De aantrekkingskracht van hokjes
Het menselijk brein houdt van structuur en eenvoud. Persoonlijkheidstesten spelen hier perfect op in door complexe individuen terug te brengen tot een paar overzichtelijke categorieën: kleuren, letters of gedragsstijlen. Het lijkt zo logisch: als je weet dat je collega een “gele” is, begrijp je waarom hij extravert en optimistisch is. En als je weet dat je zelf een INFJ bent (volgens de MBTI), snap je waarom je zo gevoelig bent voor emoties.
Maar hier schuilt een groot probleem: mensen zijn niet simpel. Persoonlijkheid is een complex samenspel van genen, opvoeding, ervaringen en context. Het idee dat je karakter gevangen kan worden in vier letters of een kleur, is zowel verleidelijk als misleidend.

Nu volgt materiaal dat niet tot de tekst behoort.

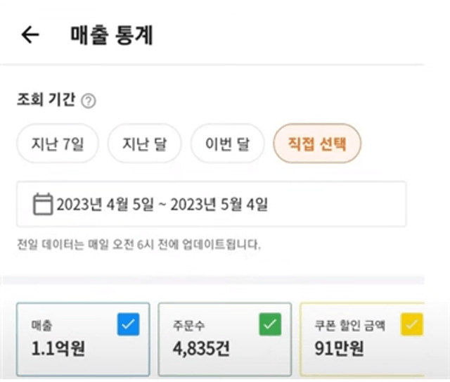This screenshot has height=382, width=450.
Task: Click the calendar icon in date field
Action: tap(43, 204)
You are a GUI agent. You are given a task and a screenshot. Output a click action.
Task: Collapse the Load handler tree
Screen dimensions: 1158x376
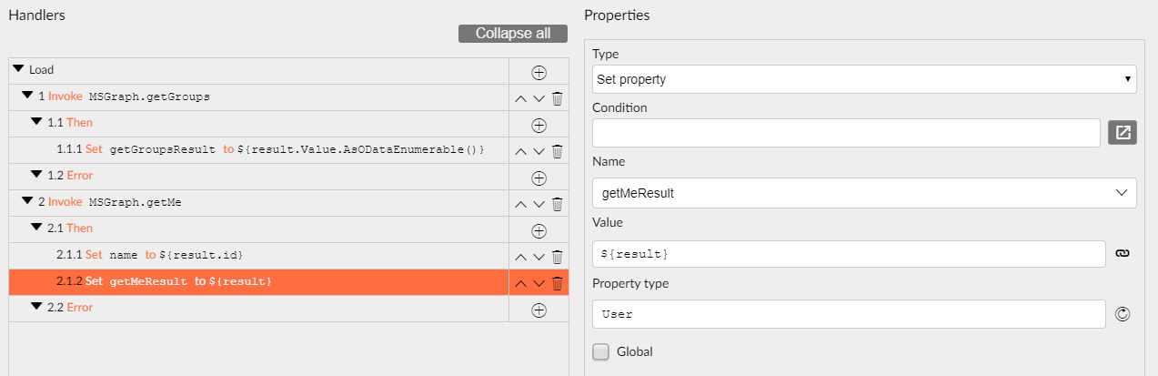coord(18,69)
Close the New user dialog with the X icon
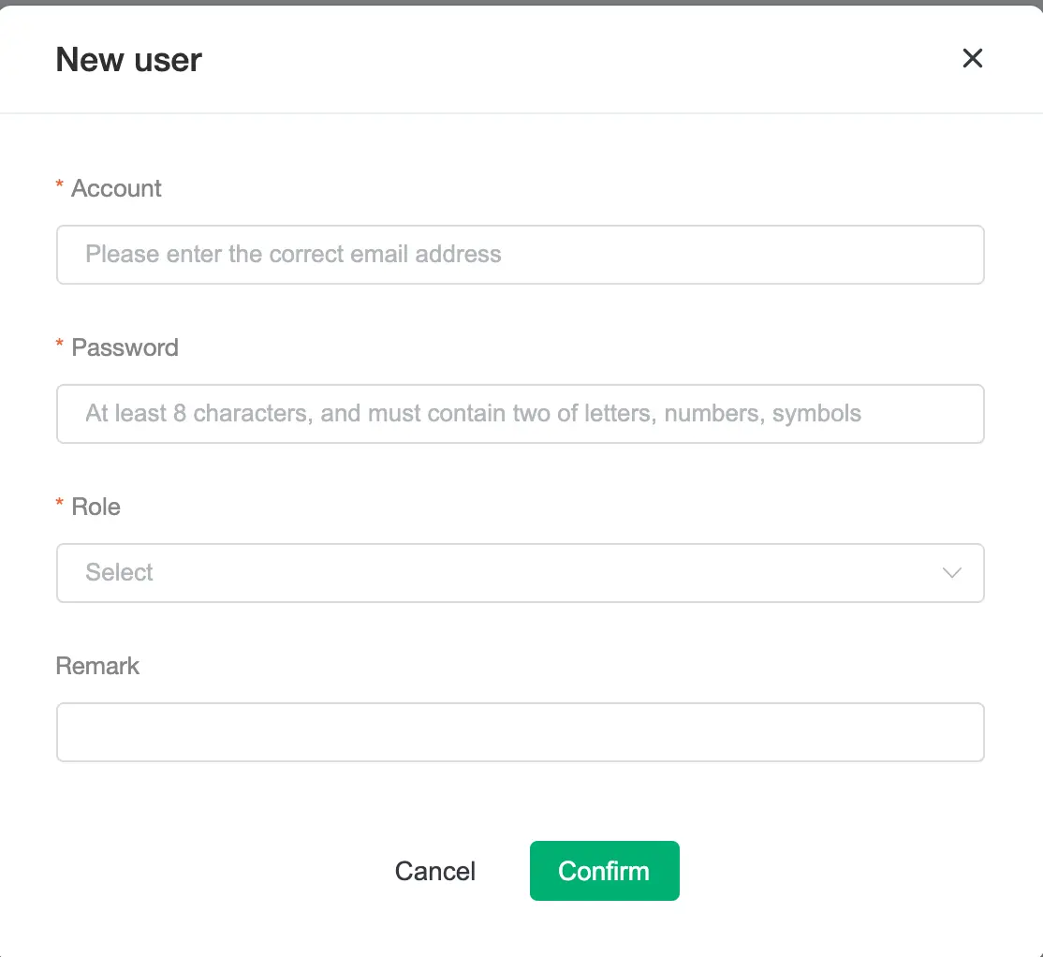 (x=973, y=58)
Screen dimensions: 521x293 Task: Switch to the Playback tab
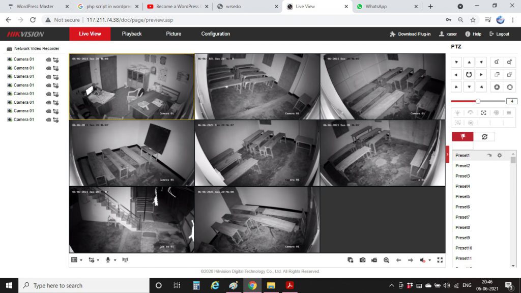coord(132,34)
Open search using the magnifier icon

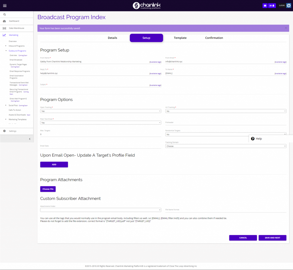pyautogui.click(x=4, y=14)
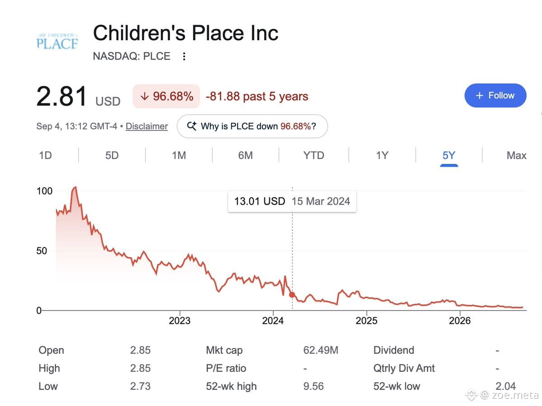
Task: Click the red down arrow in percentage badge
Action: [x=145, y=96]
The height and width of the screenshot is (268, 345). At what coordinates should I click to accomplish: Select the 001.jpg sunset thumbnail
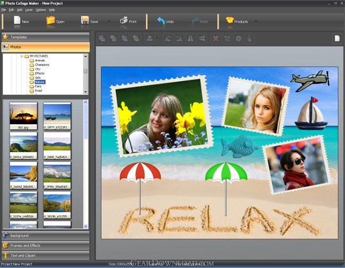click(24, 113)
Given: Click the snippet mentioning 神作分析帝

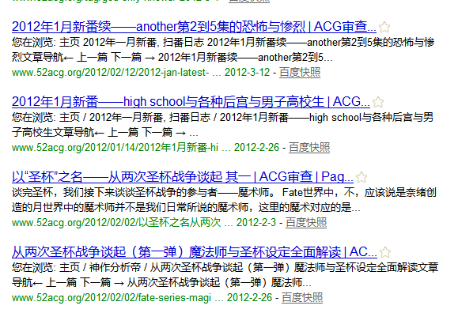Looking at the screenshot, I should pyautogui.click(x=225, y=275).
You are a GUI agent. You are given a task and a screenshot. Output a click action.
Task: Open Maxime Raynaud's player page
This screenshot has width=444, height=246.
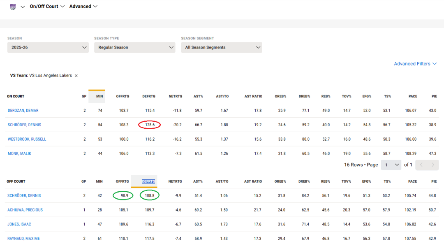23,239
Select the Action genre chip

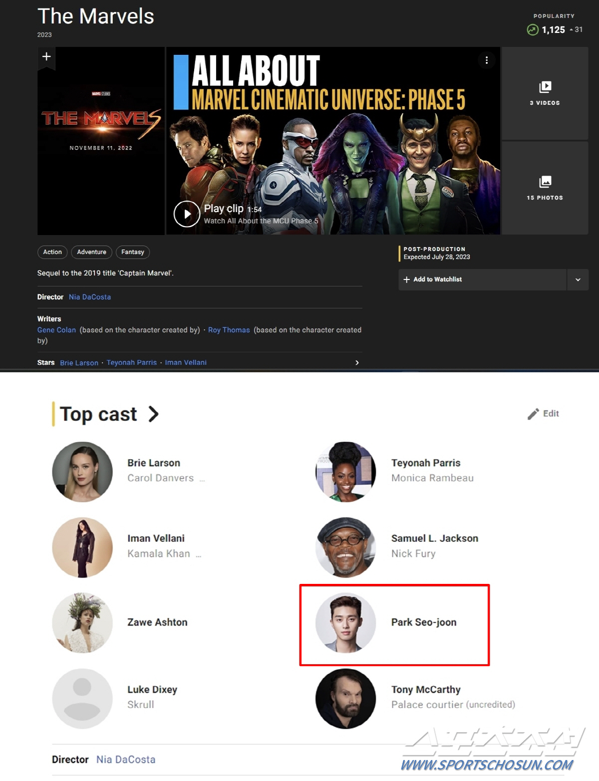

DISC, MBTI en Kleuren: hoe werken ze?
DISC: Gedrag, niet persoonlijkheid
De DISC-methode deelt mensen in vier typen in: Dominant (rood), Invloedrijk (geel), Stabiel (groen) en Consciëntieus (blauw). Het model is gebaseerd op gedrag, niet persoonlijkheid, maar wordt vaak gepresenteerd alsof het je diepste innerlijke kenmerken beschrijft. DISC heeft wel praktische waarde in werksituaties, omdat het inzicht geeft in hoe mensen omgaan met taken en relaties. Maar wetenschappelijk gezien is de basis wankel: de categorieën zijn te simplistisch, en er is weinig bewijs dat DISC duurzaam gedrag voorspelt.
MBTI: Een droom van Jung
De Myers-Briggs Type Indicator (MBTI) is waarschijnlijk de beroemdste persoonlijkheidstest. Het deelt mensen in op basis van vier dichotomieën, zoals extraversie vs. introversie en denken vs. voelen. De basis voor MBTI ligt in het werk van Carl Jung, die archetypen en persoonlijkheidstypen beschreef. Het probleem? Jung’s werk is filosofisch, niet wetenschappelijk. De MBTI zelf heeft te kampen met een gebrek aan betrouwbaarheid (dezelfde persoon kan bij herhaling verschillende typen scoren) en validiteit (het voorspelt geen gedrag of succes).
Kleuren: te mooi om waar te zijn
Kleurenmodellen zoals Insights Discovery verdelen mensen in kleuren (bijvoorbeeld rood, blauw, geel, groen) en koppelen hier gedragskenmerken aan. Hoewel deze modellen eenvoudig en makkelijk te onthouden zijn, ontbreekt ook hier de wetenschappelijke basis. Het “past” vaak omdat de omschrijvingen zo breed en algemeen zijn dat iedereen er iets van zichzelf in kan herkennen – het zogenaamde Barnum-effect.
De onzichtbare hand van Carl Jung
Een belangrijke reden waarom veel van deze persoonlijkheidstesten zo overtuigend lijken, is de invloed van Carl Jung. Jung’s theorieën over archetypen, het collectief onbewuste en persoonlijkheidstypen vormen de basis van veel moderne modellen. Maar Jung’s werk is fundamenteel subjectief. Hij deed geen empirisch onderzoek en zijn concepten, hoe fascinerend ook, zijn niet toetsbaar. Dit betekent dat elke theorie die op Jung is gebaseerd, inherent speculatief is.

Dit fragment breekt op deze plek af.